### DATA FOR PROCESSING
★ ★ ★ ★ ★

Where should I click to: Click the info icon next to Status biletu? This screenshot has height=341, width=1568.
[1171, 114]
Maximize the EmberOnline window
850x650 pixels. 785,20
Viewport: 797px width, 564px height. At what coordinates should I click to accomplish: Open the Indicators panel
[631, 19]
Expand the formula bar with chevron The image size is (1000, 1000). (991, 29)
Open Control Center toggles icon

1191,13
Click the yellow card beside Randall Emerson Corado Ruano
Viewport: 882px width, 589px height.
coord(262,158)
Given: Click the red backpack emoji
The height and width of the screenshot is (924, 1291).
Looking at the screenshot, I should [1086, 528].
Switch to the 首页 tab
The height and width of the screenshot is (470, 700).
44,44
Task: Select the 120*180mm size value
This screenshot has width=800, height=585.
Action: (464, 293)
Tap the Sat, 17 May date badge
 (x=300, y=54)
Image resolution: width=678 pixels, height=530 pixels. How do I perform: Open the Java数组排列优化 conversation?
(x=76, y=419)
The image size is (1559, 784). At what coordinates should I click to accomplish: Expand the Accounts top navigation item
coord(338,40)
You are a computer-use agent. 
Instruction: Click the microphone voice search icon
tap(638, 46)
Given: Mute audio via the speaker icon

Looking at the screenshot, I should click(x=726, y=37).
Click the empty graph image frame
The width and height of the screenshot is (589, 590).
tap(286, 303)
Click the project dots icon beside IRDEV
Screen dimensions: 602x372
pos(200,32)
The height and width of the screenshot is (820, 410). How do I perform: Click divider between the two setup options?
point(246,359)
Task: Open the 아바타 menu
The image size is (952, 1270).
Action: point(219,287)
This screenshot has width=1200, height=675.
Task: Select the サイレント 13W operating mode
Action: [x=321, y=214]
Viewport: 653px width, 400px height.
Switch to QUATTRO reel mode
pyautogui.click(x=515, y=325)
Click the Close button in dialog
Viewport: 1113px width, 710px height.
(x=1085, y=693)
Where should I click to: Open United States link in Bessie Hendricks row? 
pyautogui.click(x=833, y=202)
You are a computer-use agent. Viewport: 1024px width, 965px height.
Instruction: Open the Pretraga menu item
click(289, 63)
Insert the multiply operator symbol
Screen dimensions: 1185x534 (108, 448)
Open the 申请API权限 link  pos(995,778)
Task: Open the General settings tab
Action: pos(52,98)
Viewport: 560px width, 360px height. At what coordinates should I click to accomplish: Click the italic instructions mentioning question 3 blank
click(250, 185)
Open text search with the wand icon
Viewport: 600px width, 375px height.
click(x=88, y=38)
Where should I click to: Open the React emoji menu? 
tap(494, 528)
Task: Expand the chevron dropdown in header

★ ★ ★ ★ ★

### INSTRUCTIONS TO FOLLOW
Would you please repeat exactly the lines above, starting at the line with "The height and width of the screenshot is (820, 410)." and stopping at the line with "You are a computer-use agent. Viewport: 1024px", both included?

### COMPLETED EXERCISE
The height and width of the screenshot is (820, 410). How do I perform: Click divider between the two setup options?
point(246,359)
Task: Open the 아바타 menu
The image size is (952, 1270).
Action: point(219,287)
This screenshot has width=1200, height=675.
Task: Select the サイレント 13W operating mode
Action: [x=321, y=214]
Viewport: 653px width, 400px height.
Switch to QUATTRO reel mode
pyautogui.click(x=515, y=325)
Click the Close button in dialog
Viewport: 1113px width, 710px height.
(x=1085, y=693)
Where should I click to: Open United States link in Bessie Hendricks row? 
pyautogui.click(x=833, y=202)
You are a computer-use agent. Viewport: 1024px width, 965px height.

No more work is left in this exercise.